Data Summary for Wage & Marriage Status:
favstats(wage~married,data=CPS2)
## married min Q1 median Q3 max mean sd n missing
## 1 Married 1.00 5.620 8.595 12 26.29 9.398486 4.925121 350 0
## 2 Single 2.01 4.585 6.500 10 25.00 8.114098 4.776275 183 0
Now including sex:
favstats(wage~sex+married,data=CPS2)
## sex.married min Q1 median Q3 max mean sd n
## 1 F.Married 1.75 4.8750 6.880 10.000 23.25 7.683765 3.725468 162
## 2 M.Married 1.00 6.8250 9.845 13.545 26.29 10.876064 5.345956 188
## 3 F.Single 3.35 4.5125 6.450 9.245 24.98 7.817683 4.784327 82
## 4 M.Single 2.01 5.0000 6.670 10.670 25.00 8.354752 4.779962 101
## missing
## 1 0
## 2 0
## 3 0
## 4 0
While the first code chunk shows there is a difference in wages between married and single people, the second (which breaks it further down by sex) shows an even further difference in wages. According to the data, men make higher wages than women, regardless of their marriage status.
Mean Wages of Single v. Married Men and Women:
with(CPS2,tapply(wage,INDEX=list(married,sex),FUN=mean))
## F M
## Married 7.683765 10.876064
## Single 7.817683 8.354752
Men’s average wage rises once they are married, but women’s average wage decreases once they are married. This could be due to men being seen as the providers in society’s view of marriage so they have to make more while the wife is expected to make less because she is not the “provider”.
Box & Whiskers Plot:
bwplot(wage ~ sex | married, data=CPS2,
main="Wages vs. Sex, by Marital Status", ylab="Wages (dollars per hour)",
xlab = "Sex")
The box plot shows that when single, men and women had very similar median wages and different ranges (men having a higher IQR and range between the min and max values). However when their status changed to married, men’s median wage jumped significantly higher than female’s and their range expanded significantly as well.
In conclusion, males from this study are making higher wages than females, no matter the added variable. Although women do tend to choose different work sectors than men, when comparing wages in the same sector women receive lower wages than their male counterparts. Females on average have more work experience, but regardless of one’s work experience, females are still making lower wages then males. Based on these results, we can definitively say that even though females may have the same level of education as males, they would receive a lower hourly wage. Marriage status does affect both males and females’ average wages, as men begin to make higher wages on average and women begin to make less once they marry.
It is hard to say what exactly are the reasons behind the wage difference between men and women. Although it is most likely not the only reason behind it, the values of society regarding sex is certainly a possibility.

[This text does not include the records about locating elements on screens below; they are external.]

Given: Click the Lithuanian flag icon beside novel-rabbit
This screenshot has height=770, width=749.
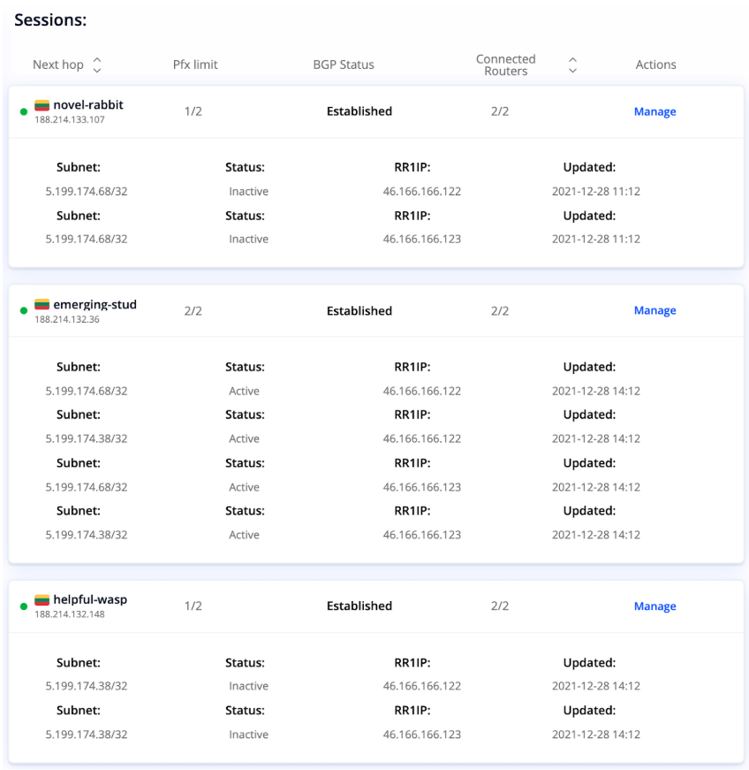Looking at the screenshot, I should click(42, 105).
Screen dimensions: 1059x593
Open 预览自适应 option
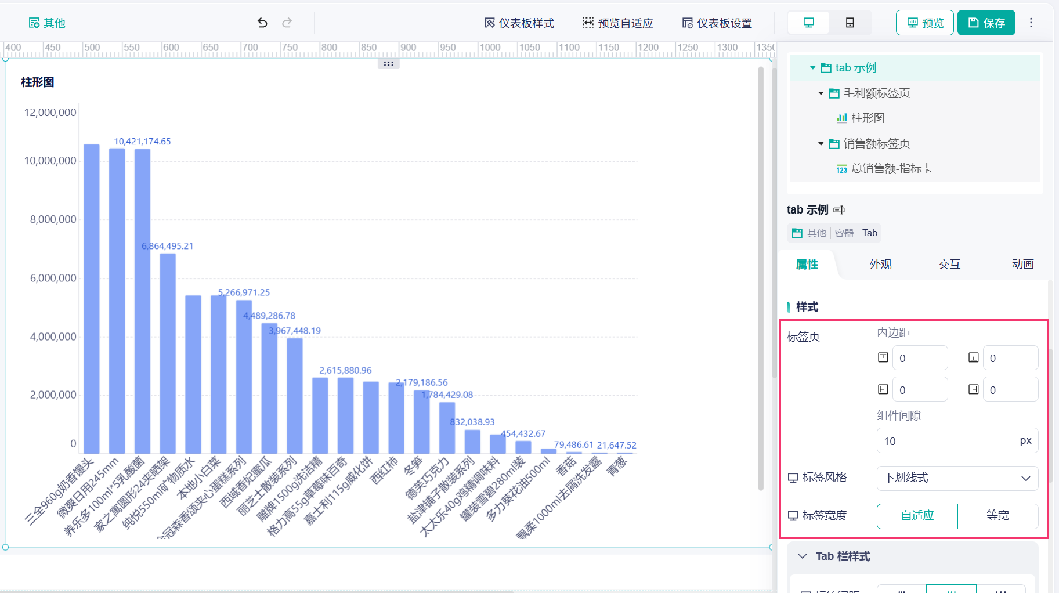coord(618,23)
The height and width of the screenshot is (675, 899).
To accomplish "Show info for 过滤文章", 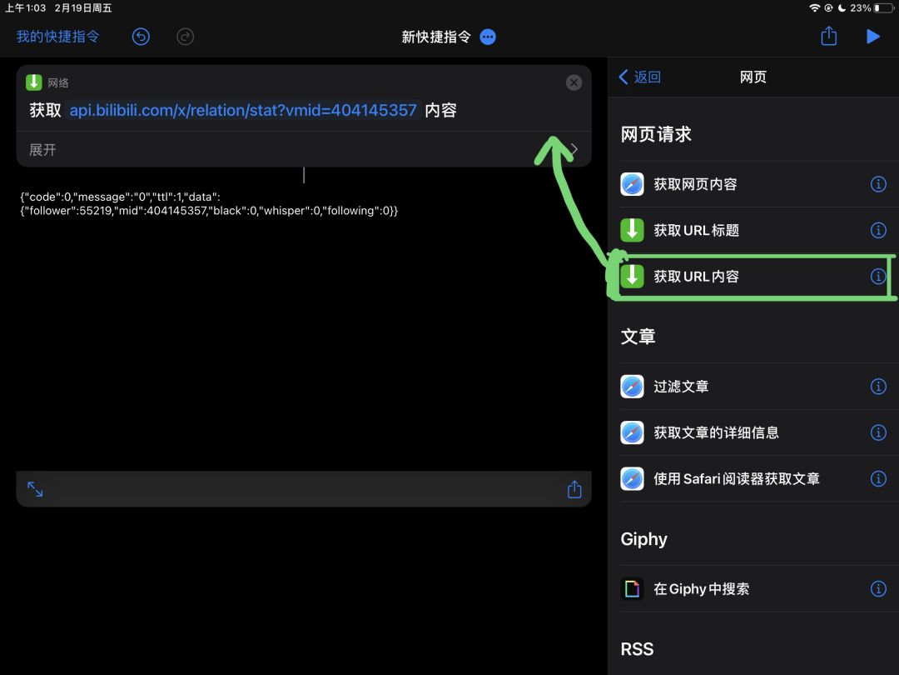I will coord(878,387).
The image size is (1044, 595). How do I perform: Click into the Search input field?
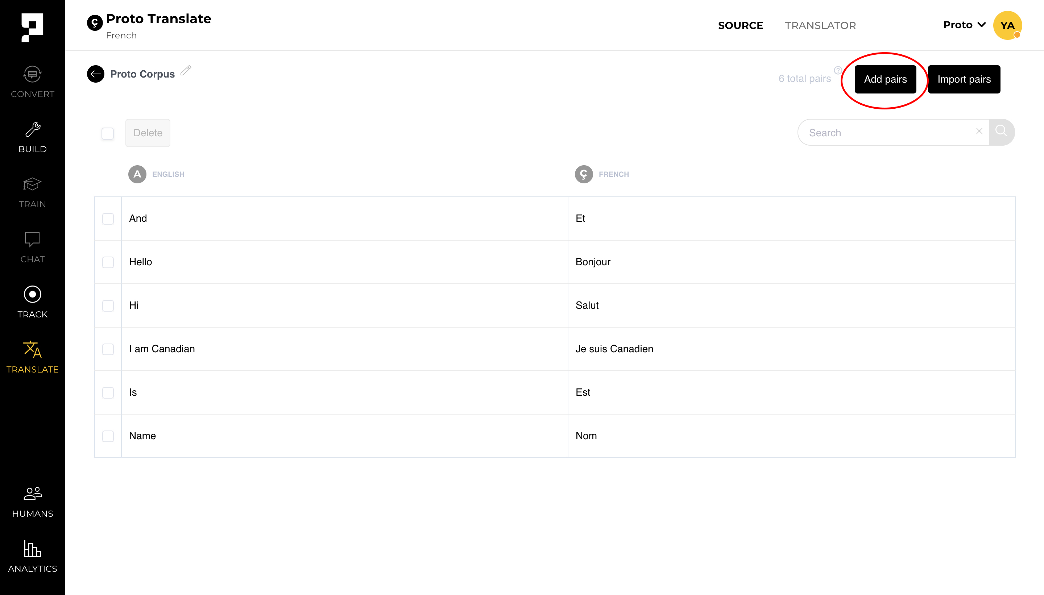coord(887,133)
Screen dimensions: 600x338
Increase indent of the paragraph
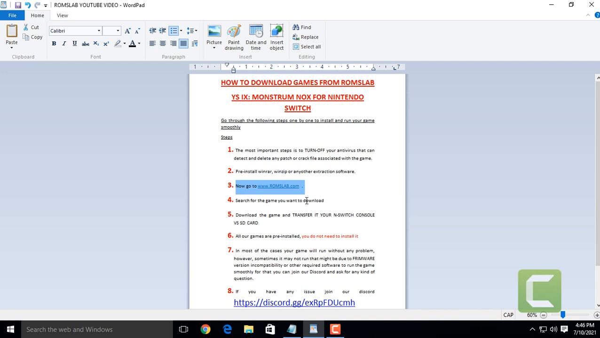click(x=163, y=31)
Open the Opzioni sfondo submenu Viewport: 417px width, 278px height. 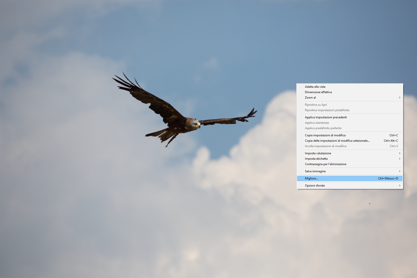click(315, 186)
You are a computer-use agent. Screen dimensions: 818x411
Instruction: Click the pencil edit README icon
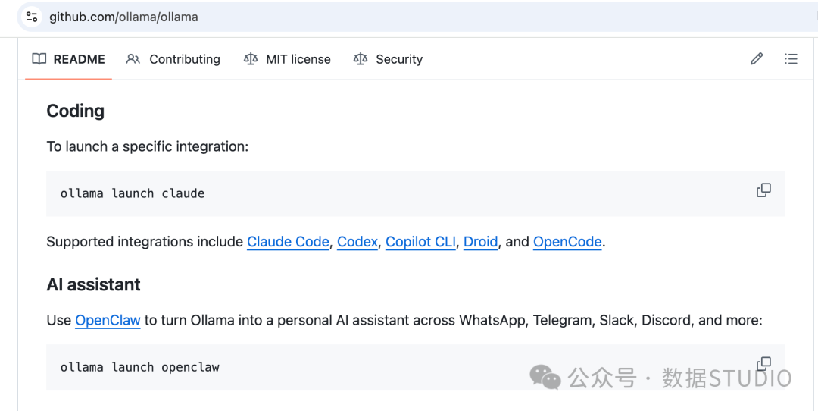coord(757,58)
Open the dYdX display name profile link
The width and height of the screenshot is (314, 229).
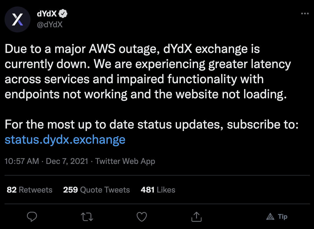tap(47, 14)
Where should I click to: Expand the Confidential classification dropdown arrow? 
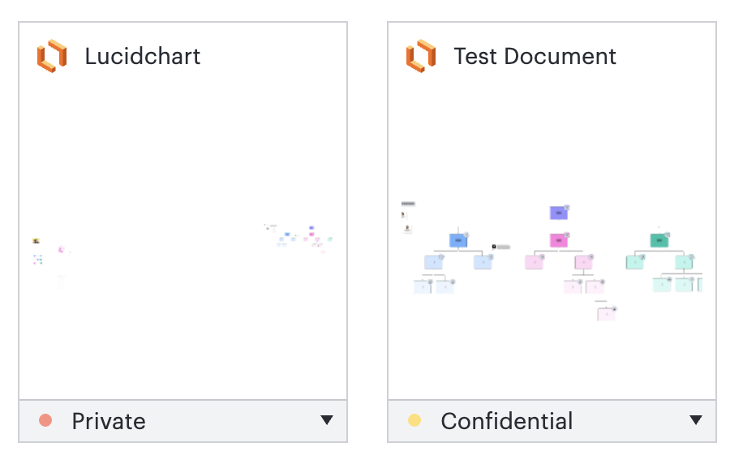[696, 420]
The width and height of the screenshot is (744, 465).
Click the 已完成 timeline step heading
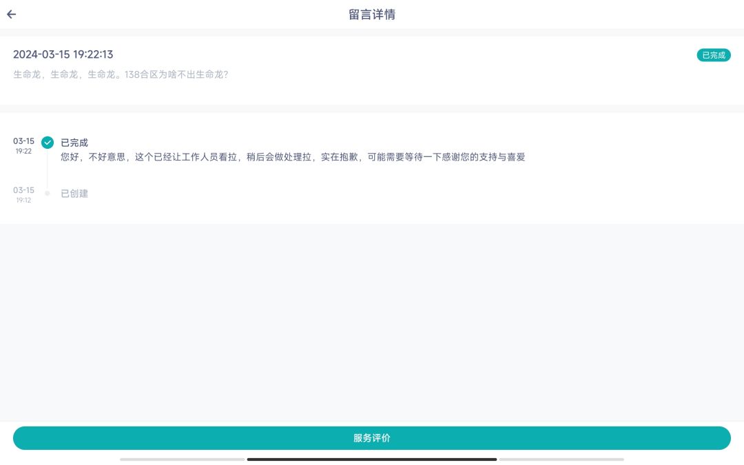click(74, 143)
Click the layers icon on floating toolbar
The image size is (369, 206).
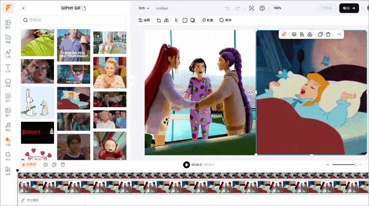[294, 34]
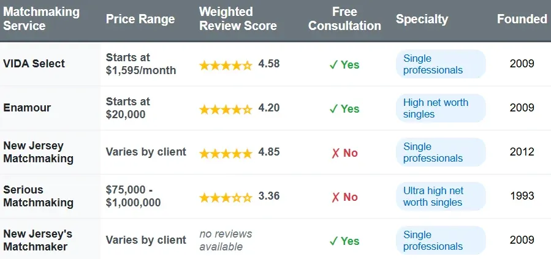Viewport: 551px width, 259px height.
Task: Click the Founded column header
Action: tap(522, 19)
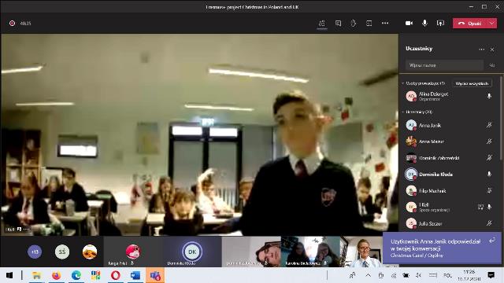This screenshot has height=283, width=504.
Task: Collapse the Osoby prowadzące section
Action: [x=402, y=83]
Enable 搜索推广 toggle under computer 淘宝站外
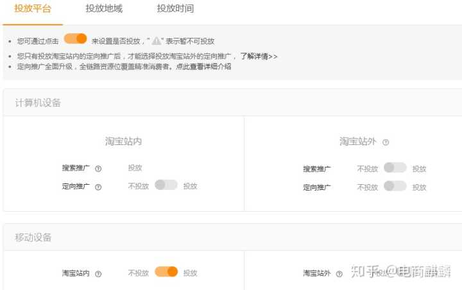This screenshot has height=290, width=462. (x=395, y=168)
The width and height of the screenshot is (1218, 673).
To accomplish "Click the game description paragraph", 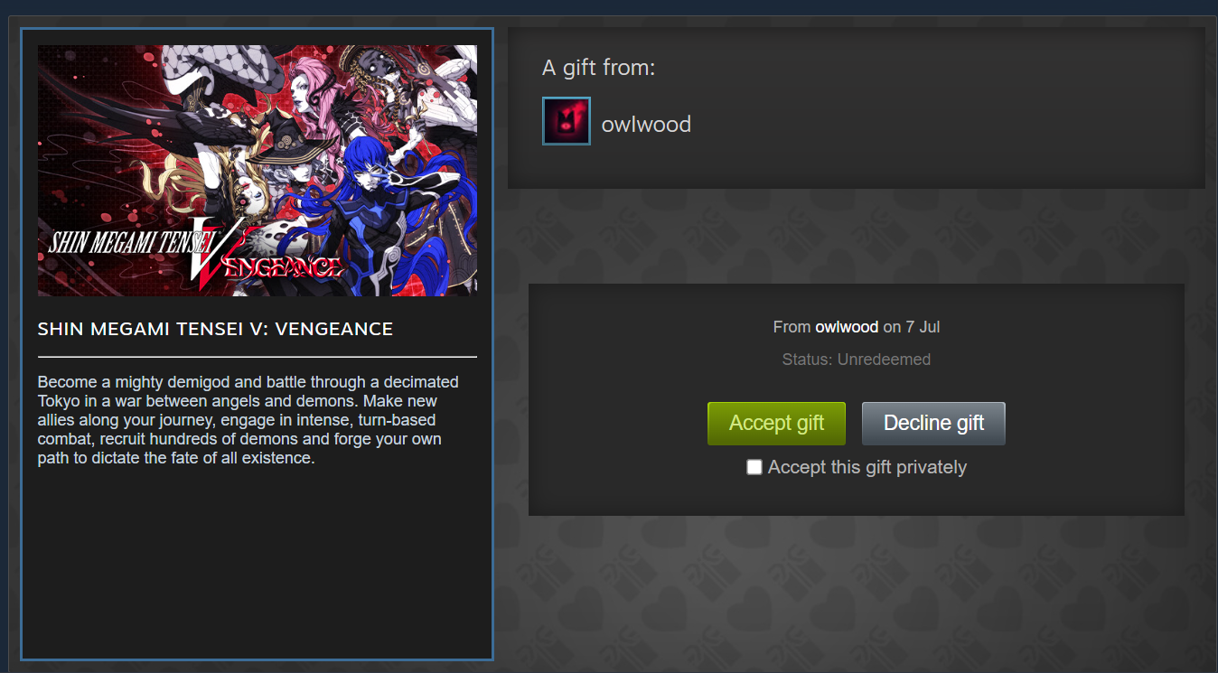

In general, women are placed below men in social status and “worth” while men are seen as more “valuable”. They are seen as the harder workers, the “providers” for the family, the stronger of the two sexes. Men are seen to do more work, or more important work, so in response they are given higher wages, even if women are performing the same job or have the same education or work experience.
Our group never looked into some of the other variables from the original data set CPS85, such as age, race, region, and union membership. It would be interesting to add these variables to research if further study was applied. It would also be interesting to throw other variables into the data set, such the presence of a disability, to see if there is a difference in wages or to even compare/contrast the CPS85 data set with a similar one taken from another country to check for differences.